Somatotroph pituitary adenoma with acromegaly and autosomal dominant polycystic kidney disease: SSTR5 polymorphism and PKD1 mutation

Abstract

A 39-year-old woman with autosomal dominant polycystic kidney disease (ADPKD) presented with acromegaly and a pituitary macroadenoma. There was a family history of this renal disorder. She had undergone surgery for pituitary adenoma 6 years prior. Physical examination disclosed bitemporal hemianopsia and elevation of both basal growth hormone (GH) 106 ng/mL (normal 0-5) and insulin-like growth factor (IGF-1) 811 ng/mL (normal 48-255) blood levels. A magnetic resonance imaging scan disclosed a 3.0 cm sellar and suprasellar mass with both optic chiasm compression and left cavernous sinus invasion. Pathologic, cytogenetic, molecular and in silico analysis was undertaken. Histologic, immunohistochemical and ultrastructural studies of the lesion disclosed a sparsely granulated somatotroph adenoma. Standard chromosome analysis on the blood sample showed no abnormality. Sequence analysis of the coding regions of PKD1 and PKD2 employing DNA from both peripheral leukocytes and the tumor revealed the most common PKD1 mutation, 5014_5015delAG. Analysis of the entire SSTR5 gene disclosed the variant c.142C>A (p.L48M, rs4988483) in the heterozygous state in both blood and tumor, while no pathogenic mutations were noted in the MEN1, AIP, p27Kip1 and SSTR2 genes.
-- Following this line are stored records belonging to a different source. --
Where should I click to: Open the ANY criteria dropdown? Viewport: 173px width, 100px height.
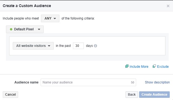pyautogui.click(x=50, y=18)
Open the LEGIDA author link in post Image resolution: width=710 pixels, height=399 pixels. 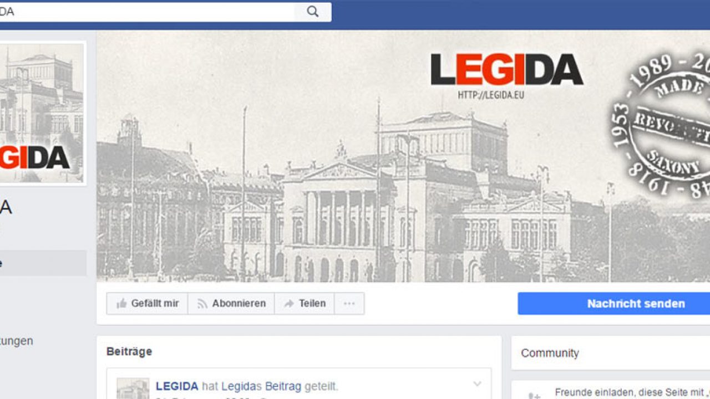tap(177, 386)
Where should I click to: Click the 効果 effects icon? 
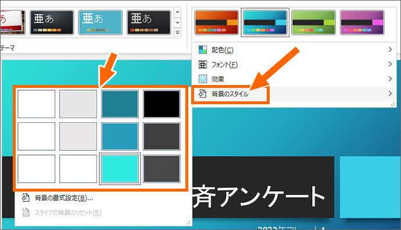coord(203,79)
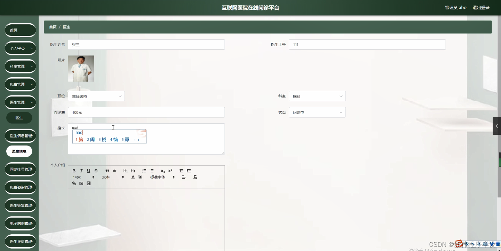Open the 状态 dropdown showing 问诊中
The width and height of the screenshot is (501, 251).
[x=317, y=112]
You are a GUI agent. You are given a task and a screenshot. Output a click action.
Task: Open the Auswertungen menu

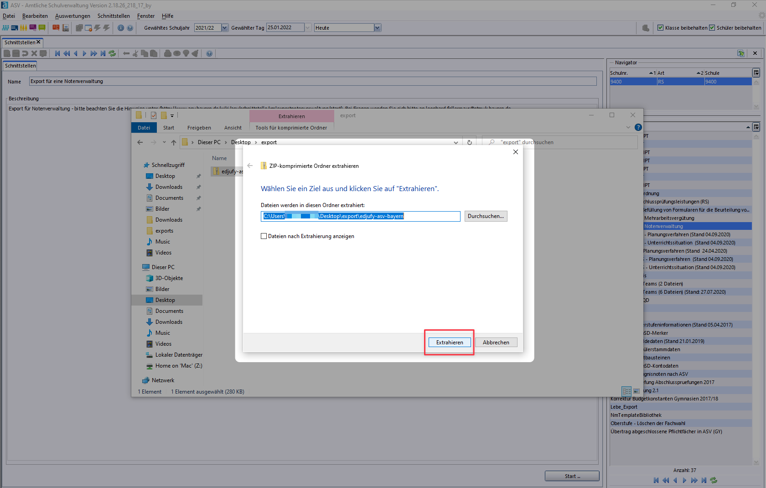tap(72, 16)
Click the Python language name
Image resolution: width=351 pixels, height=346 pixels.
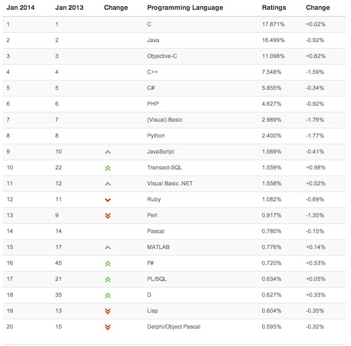click(x=156, y=136)
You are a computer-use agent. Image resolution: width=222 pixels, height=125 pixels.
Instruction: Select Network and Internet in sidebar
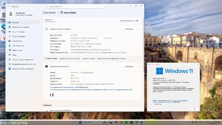click(19, 32)
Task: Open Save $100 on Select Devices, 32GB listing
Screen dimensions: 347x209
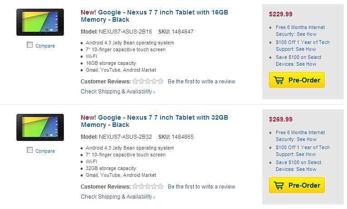Action: 298,165
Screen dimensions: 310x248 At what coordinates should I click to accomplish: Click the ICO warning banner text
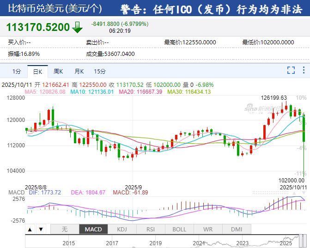(x=212, y=8)
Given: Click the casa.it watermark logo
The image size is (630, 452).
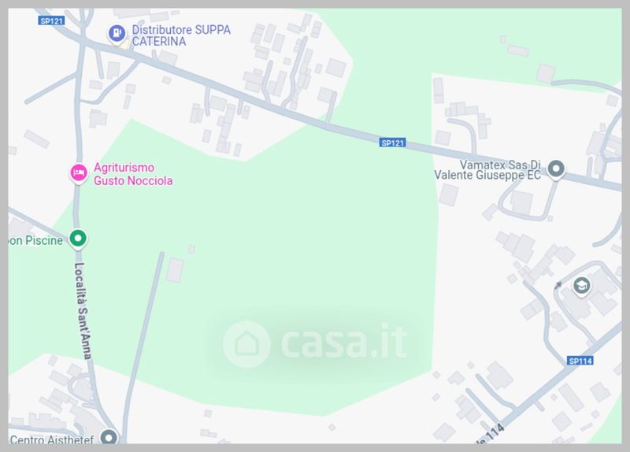Looking at the screenshot, I should point(316,343).
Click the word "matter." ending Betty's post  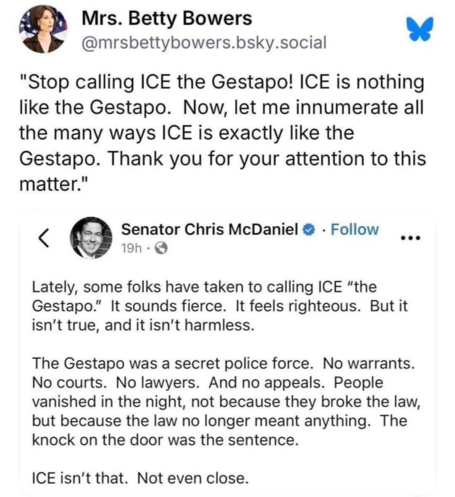coord(52,184)
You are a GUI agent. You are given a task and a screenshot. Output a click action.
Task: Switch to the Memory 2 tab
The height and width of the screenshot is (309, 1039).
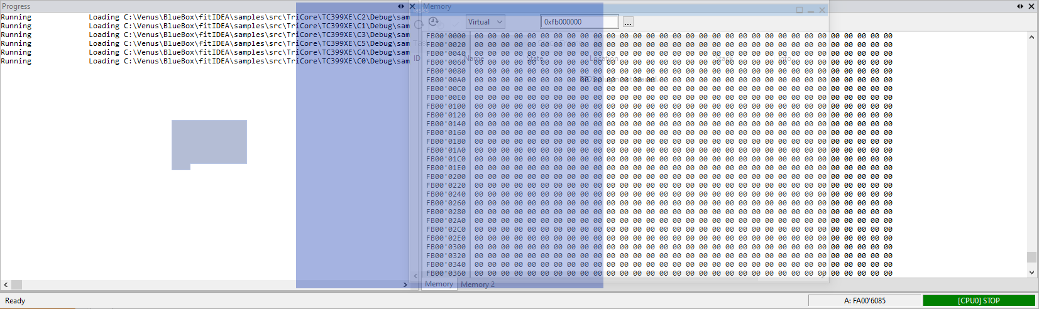tap(478, 285)
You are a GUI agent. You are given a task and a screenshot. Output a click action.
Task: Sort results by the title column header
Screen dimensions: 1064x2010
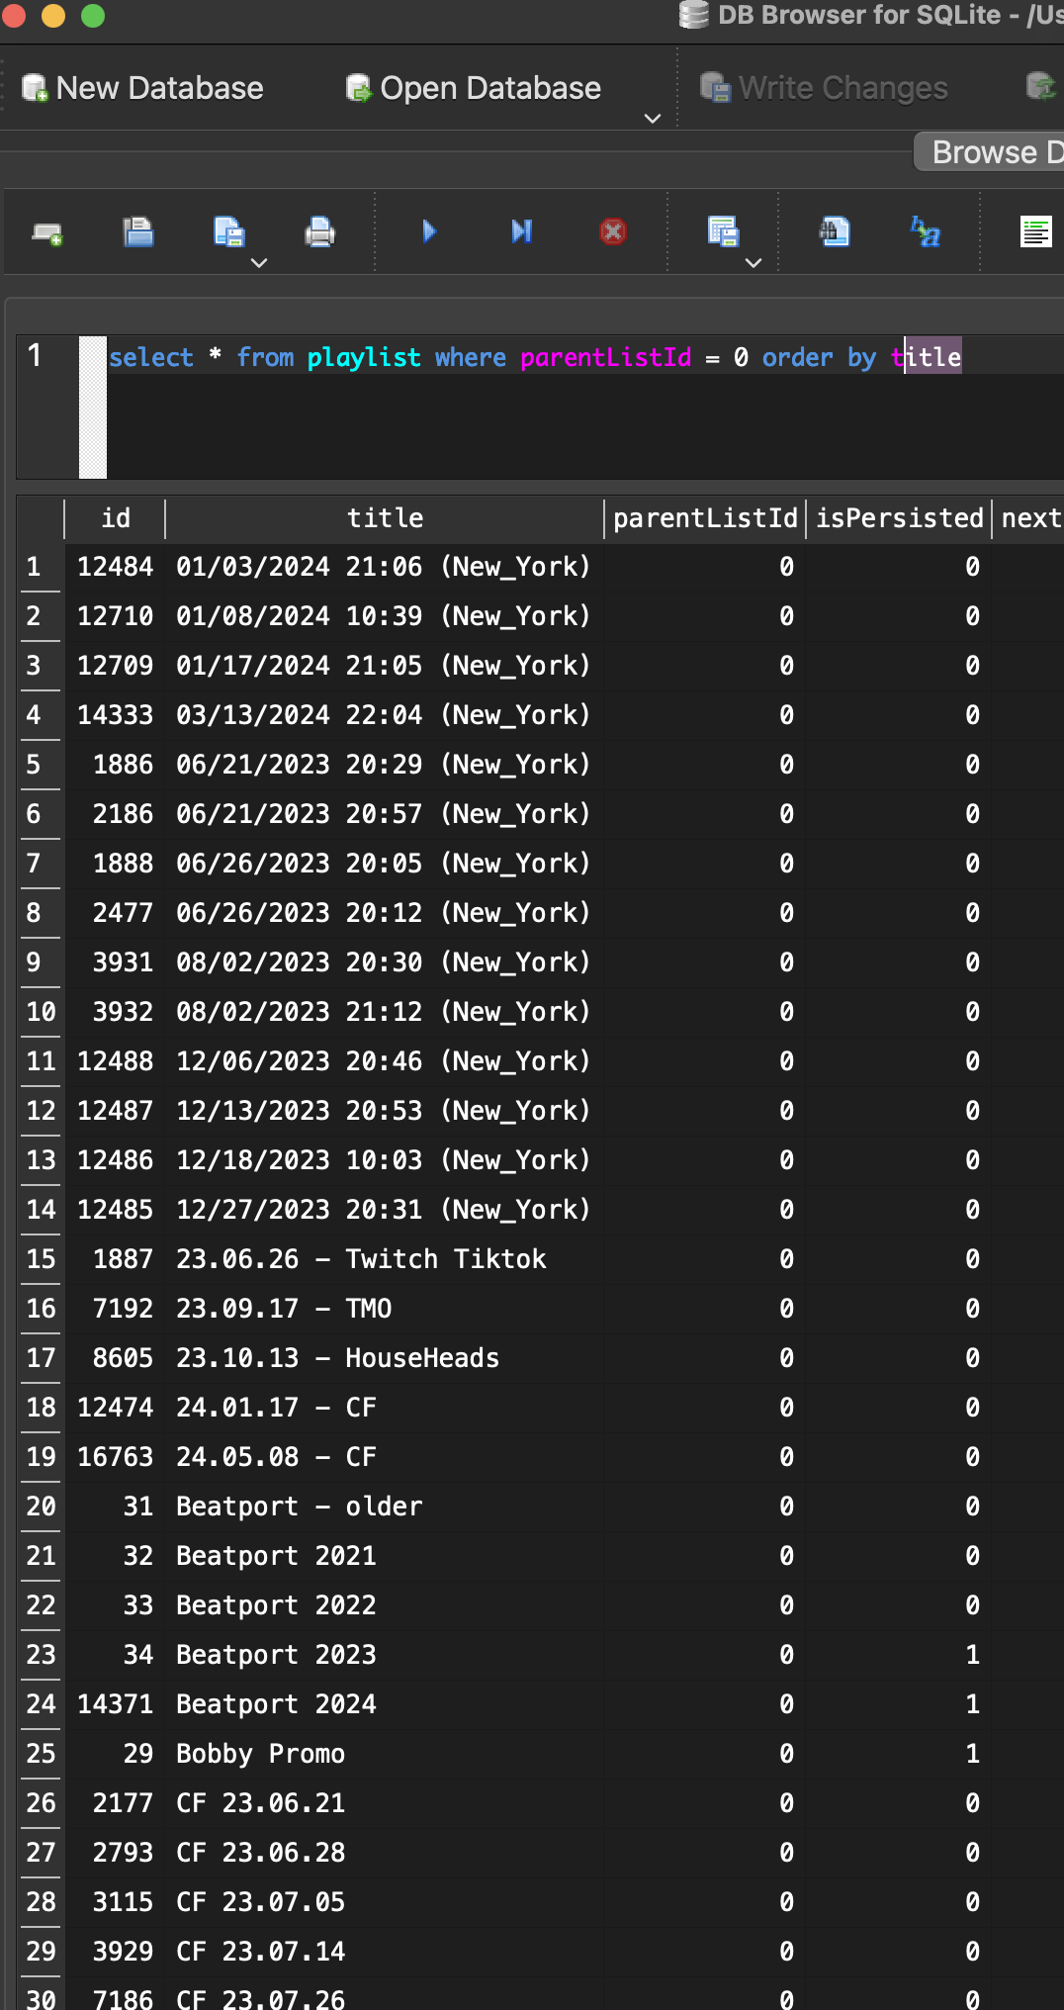pyautogui.click(x=385, y=518)
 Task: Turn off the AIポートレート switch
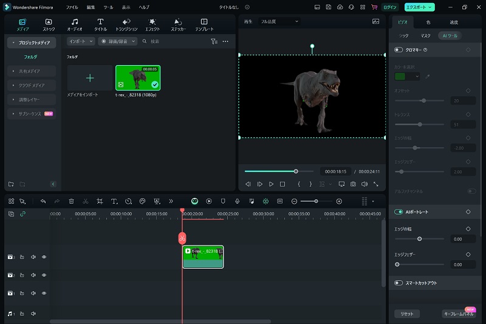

To our knowledge, this is the fourth reported case of a GH-producing pituitary adenoma associated with ADPKD, but the first subjected to extensive morphological, ultrastructural, cytogenetic and molecular studies. The physical proximity of the PKD1 and SSTR5 genes on chromosome 16 suggests a causal relationship between ADPKD and somatotroph adenoma.

Fig. 1

Coronal (A) and sagittal (B) T1-weighted MRI with gadolinium enhancement demonstrating the 3-cm, enhancing sellar and suprasellar tumor compressing the optic chiasm and invading the left cavernous sinus. Postoperative coronal (C) and sagittal (D) T1-weighted MRI scan with gadolinium enhancement demonstrating residual tumor within the left cavernous sinus. An abdominal CT scan showing countless hepatic (E) and bilateral renal cysts (F).

Fig. 2

(A) Light microscopic features of the pituitary adenoma. (B) Adenoma cells showing cytoplasmic immunopositivity for GH. (C) Few scattered adenoma cells show cytoplasmic immunopositivity for PRL. (D) Several tumor cell nuclei are immunopositive on MIB-1 stain. (E) Many adenoma cells contain cytoplasmic fibrous bodies immunopositive for low molecular weight keratin. (F) Electron microscopy reveals a sparsely granulated GH cell, adenoma with several large cytoplasmic fibrous bodies and few secretory granules. A, H&E 200x; B, 200x; C, 200x; D, 100x; E, 400x; F, 2500x.

Fig. 3

Sequence analysis of PKD1. N, normal; M, patient blood DNA and T, patient tumor DNA showing the common PKD1 mutation c.5014_15delAG in the two patient samples

Fig. 4

Sequence analysis of SSTR5 in blood (A) and tumor (B). The variant p.L48M is found in both patient samples.